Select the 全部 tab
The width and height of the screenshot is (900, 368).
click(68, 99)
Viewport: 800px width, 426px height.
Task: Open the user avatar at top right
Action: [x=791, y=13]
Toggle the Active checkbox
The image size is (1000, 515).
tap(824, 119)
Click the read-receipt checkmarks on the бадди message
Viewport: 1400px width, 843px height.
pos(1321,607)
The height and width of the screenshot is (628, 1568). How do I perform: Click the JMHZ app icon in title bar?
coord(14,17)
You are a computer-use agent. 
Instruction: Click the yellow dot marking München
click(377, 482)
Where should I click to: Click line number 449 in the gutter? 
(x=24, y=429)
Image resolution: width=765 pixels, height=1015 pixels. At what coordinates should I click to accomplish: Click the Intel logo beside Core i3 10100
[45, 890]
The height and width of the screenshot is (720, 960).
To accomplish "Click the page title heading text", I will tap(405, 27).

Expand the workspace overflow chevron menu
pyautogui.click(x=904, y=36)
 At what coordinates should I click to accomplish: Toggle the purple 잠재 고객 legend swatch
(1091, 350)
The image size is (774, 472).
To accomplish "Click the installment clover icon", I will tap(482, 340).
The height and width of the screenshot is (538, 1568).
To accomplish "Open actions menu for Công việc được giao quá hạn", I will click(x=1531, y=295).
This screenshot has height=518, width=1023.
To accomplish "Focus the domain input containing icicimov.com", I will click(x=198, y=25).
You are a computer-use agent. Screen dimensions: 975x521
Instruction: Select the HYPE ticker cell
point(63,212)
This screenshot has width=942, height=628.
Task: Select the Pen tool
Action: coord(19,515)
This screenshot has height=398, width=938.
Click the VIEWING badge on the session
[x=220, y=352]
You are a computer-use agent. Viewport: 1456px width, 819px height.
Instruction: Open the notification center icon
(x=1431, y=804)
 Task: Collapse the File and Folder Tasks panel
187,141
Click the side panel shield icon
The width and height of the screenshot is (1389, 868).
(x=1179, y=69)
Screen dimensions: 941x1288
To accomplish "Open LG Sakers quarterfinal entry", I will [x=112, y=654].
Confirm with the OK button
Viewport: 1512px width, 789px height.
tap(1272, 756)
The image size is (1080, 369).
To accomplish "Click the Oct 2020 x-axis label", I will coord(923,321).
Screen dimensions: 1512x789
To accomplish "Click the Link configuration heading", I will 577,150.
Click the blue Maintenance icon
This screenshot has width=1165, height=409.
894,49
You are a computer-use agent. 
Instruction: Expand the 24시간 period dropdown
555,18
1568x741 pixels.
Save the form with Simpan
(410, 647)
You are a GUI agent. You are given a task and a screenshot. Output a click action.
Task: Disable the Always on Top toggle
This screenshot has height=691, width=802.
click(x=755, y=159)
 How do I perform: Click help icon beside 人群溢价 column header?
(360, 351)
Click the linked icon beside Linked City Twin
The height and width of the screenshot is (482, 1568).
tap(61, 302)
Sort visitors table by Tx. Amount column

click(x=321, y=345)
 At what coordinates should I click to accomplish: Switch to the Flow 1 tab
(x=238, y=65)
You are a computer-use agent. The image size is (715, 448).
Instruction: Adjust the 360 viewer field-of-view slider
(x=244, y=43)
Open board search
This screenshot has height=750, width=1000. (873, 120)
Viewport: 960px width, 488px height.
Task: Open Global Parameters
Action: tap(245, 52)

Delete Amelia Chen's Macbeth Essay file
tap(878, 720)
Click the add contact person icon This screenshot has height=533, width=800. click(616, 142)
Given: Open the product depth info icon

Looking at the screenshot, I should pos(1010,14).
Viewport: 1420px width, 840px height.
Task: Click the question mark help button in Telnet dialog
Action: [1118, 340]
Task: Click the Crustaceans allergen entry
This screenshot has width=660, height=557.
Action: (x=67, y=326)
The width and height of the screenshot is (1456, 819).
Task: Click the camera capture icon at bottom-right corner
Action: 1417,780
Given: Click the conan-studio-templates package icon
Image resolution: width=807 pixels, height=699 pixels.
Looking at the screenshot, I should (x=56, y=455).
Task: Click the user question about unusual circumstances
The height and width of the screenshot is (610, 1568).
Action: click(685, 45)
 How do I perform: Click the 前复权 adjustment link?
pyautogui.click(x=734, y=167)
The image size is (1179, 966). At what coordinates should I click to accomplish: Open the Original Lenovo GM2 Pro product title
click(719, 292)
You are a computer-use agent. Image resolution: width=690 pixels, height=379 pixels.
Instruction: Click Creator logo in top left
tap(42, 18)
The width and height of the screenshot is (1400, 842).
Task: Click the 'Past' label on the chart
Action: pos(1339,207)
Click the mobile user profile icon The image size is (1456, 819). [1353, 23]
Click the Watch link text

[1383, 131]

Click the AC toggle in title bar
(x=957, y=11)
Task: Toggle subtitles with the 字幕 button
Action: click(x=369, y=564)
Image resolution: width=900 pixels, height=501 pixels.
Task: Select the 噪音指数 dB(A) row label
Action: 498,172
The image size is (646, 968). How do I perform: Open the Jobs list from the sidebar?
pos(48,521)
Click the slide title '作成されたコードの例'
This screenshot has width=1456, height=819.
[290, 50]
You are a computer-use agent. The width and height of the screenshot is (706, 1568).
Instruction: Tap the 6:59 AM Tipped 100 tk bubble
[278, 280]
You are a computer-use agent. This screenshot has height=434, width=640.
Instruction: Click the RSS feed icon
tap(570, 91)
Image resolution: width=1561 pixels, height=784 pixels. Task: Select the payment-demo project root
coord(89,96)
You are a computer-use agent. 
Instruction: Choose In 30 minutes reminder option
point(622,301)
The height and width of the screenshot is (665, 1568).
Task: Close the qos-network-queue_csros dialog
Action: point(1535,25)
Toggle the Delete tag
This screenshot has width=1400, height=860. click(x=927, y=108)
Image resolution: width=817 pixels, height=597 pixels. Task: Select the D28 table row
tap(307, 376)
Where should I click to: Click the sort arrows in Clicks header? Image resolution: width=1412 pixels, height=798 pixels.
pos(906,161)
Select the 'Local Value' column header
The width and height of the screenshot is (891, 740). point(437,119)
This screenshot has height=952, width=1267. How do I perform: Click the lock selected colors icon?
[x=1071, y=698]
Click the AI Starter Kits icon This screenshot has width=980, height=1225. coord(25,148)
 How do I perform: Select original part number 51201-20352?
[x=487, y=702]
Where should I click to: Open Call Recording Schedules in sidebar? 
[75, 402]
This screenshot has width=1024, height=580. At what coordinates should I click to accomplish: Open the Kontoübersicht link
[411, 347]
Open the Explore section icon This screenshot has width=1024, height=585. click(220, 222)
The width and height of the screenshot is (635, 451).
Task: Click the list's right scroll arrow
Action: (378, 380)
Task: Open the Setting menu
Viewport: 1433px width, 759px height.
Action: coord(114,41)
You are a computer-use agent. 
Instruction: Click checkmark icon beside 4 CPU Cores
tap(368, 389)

**THE REQUEST:**
Copy out all of the records above word for word.

**THE REPLY:**
Select the 全部 tab
The width and height of the screenshot is (900, 368).
click(68, 99)
Viewport: 800px width, 426px height.
Task: Open the user avatar at top right
Action: [x=791, y=13]
Toggle the Active checkbox
The image size is (1000, 515).
tap(824, 119)
Click the read-receipt checkmarks on the бадди message
Viewport: 1400px width, 843px height.
pos(1321,607)
The height and width of the screenshot is (628, 1568). How do I perform: Click the JMHZ app icon in title bar?
coord(14,17)
You are a computer-use agent. 
Instruction: Click the yellow dot marking München
click(377, 482)
Where should I click to: Click line number 449 in the gutter? 
(x=24, y=429)
Image resolution: width=765 pixels, height=1015 pixels. At what coordinates should I click to accomplish: Click the Intel logo beside Core i3 10100
[45, 890]
The height and width of the screenshot is (720, 960).
To accomplish "Click the page title heading text", I will tap(405, 27).

Expand the workspace overflow chevron menu
pyautogui.click(x=904, y=36)
 At what coordinates should I click to accomplish: Toggle the purple 잠재 고객 legend swatch
(1091, 350)
The image size is (774, 472).
To accomplish "Click the installment clover icon", I will tap(482, 340).
The height and width of the screenshot is (538, 1568).
To accomplish "Open actions menu for Công việc được giao quá hạn", I will click(x=1531, y=295).
This screenshot has height=518, width=1023.
To accomplish "Focus the domain input containing icicimov.com", I will click(x=198, y=25).
You are a computer-use agent. Screen dimensions: 975x521
Instruction: Select the HYPE ticker cell
point(63,212)
This screenshot has width=942, height=628.
Task: Select the Pen tool
Action: coord(19,515)
This screenshot has height=398, width=938.
Click the VIEWING badge on the session
[x=220, y=352]
You are a computer-use agent. Viewport: 1456px width, 819px height.
Instruction: Open the notification center icon
(x=1431, y=804)
 Task: Collapse the File and Folder Tasks panel
187,141
Click the side panel shield icon
The width and height of the screenshot is (1389, 868).
(x=1179, y=69)
Screen dimensions: 941x1288
To accomplish "Open LG Sakers quarterfinal entry", I will [x=112, y=654].
Confirm with the OK button
Viewport: 1512px width, 789px height.
tap(1272, 756)
The image size is (1080, 369).
To accomplish "Click the Oct 2020 x-axis label", I will coord(923,321).
Screen dimensions: 1512x789
To accomplish "Click the Link configuration heading", I will 577,150.
Click the blue Maintenance icon
This screenshot has width=1165, height=409.
894,49
You are a computer-use agent. 
Instruction: Expand the 24시간 period dropdown
555,18
1568x741 pixels.
Save the form with Simpan
(410, 647)
You are a GUI agent. You are given a task and a screenshot. Output a click action.
Task: Disable the Always on Top toggle
This screenshot has height=691, width=802.
click(x=755, y=159)
 How do I perform: Click help icon beside 人群溢价 column header?
(360, 351)
Click the linked icon beside Linked City Twin
The height and width of the screenshot is (482, 1568).
tap(61, 302)
Sort visitors table by Tx. Amount column

click(x=321, y=345)
 At what coordinates should I click to accomplish: Switch to the Flow 1 tab
(x=238, y=65)
You are a computer-use agent. The image size is (715, 448).
Instruction: Adjust the 360 viewer field-of-view slider
(x=244, y=43)
Open board search
This screenshot has height=750, width=1000. (873, 120)
Viewport: 960px width, 488px height.
Task: Open Global Parameters
Action: tap(245, 52)

Delete Amelia Chen's Macbeth Essay file
tap(878, 720)
Click the add contact person icon This screenshot has height=533, width=800. click(616, 142)
Given: Open the product depth info icon

Looking at the screenshot, I should pos(1010,14).
Viewport: 1420px width, 840px height.
Task: Click the question mark help button in Telnet dialog
Action: [1118, 340]
Task: Click the Crustaceans allergen entry
This screenshot has width=660, height=557.
Action: (x=67, y=326)
The width and height of the screenshot is (1456, 819).
Task: Click the camera capture icon at bottom-right corner
Action: 1417,780
Given: Click the conan-studio-templates package icon
Image resolution: width=807 pixels, height=699 pixels.
Looking at the screenshot, I should (x=56, y=455).
Task: Click the user question about unusual circumstances
The height and width of the screenshot is (610, 1568).
Action: click(685, 45)
 How do I perform: Click the 前复权 adjustment link?
pyautogui.click(x=734, y=167)
The image size is (1179, 966). At what coordinates should I click to accomplish: Open the Original Lenovo GM2 Pro product title
click(719, 292)
You are a computer-use agent. Image resolution: width=690 pixels, height=379 pixels.
Instruction: Click Creator logo in top left
tap(42, 18)
The width and height of the screenshot is (1400, 842).
Task: Click the 'Past' label on the chart
Action: pos(1339,207)
Click the mobile user profile icon The image size is (1456, 819). [1353, 23]
Click the Watch link text

[1383, 131]

Click the AC toggle in title bar
(x=957, y=11)
Task: Toggle subtitles with the 字幕 button
Action: click(x=369, y=564)
Image resolution: width=900 pixels, height=501 pixels.
Task: Select the 噪音指数 dB(A) row label
Action: 498,172
The image size is (646, 968). How do I perform: Open the Jobs list from the sidebar?
pos(48,521)
Click the slide title '作成されたコードの例'
This screenshot has width=1456, height=819.
[290, 50]
You are a computer-use agent. The width and height of the screenshot is (706, 1568).
Instruction: Tap the 6:59 AM Tipped 100 tk bubble
[278, 280]
You are a computer-use agent. This screenshot has height=434, width=640.
Instruction: Click the RSS feed icon
tap(570, 91)
Image resolution: width=1561 pixels, height=784 pixels. Task: Select the payment-demo project root
coord(89,96)
You are a computer-use agent. 
Instruction: Choose In 30 minutes reminder option
point(622,301)
The height and width of the screenshot is (665, 1568).
Task: Close the qos-network-queue_csros dialog
Action: point(1535,25)
Toggle the Delete tag
This screenshot has width=1400, height=860. click(x=927, y=108)
Image resolution: width=817 pixels, height=597 pixels. Task: Select the D28 table row
tap(307, 376)
Where should I click to: Click the sort arrows in Clicks header? Image resolution: width=1412 pixels, height=798 pixels.
pos(906,161)
Select the 'Local Value' column header
The width and height of the screenshot is (891, 740). point(437,119)
This screenshot has height=952, width=1267. How do I perform: Click the lock selected colors icon?
[x=1071, y=698]
Click the AI Starter Kits icon This screenshot has width=980, height=1225. coord(25,148)
 How do I perform: Select original part number 51201-20352?
[x=487, y=702]
Where should I click to: Open Call Recording Schedules in sidebar? 
[75, 402]
This screenshot has width=1024, height=580. At what coordinates should I click to accomplish: Open the Kontoübersicht link
[411, 347]
Open the Explore section icon This screenshot has width=1024, height=585. click(220, 222)
The width and height of the screenshot is (635, 451).
Task: Click the list's right scroll arrow
Action: (378, 380)
Task: Open the Setting menu
Viewport: 1433px width, 759px height.
Action: coord(114,41)
You are a computer-use agent. 
Instruction: Click checkmark icon beside 4 CPU Cores
tap(368, 389)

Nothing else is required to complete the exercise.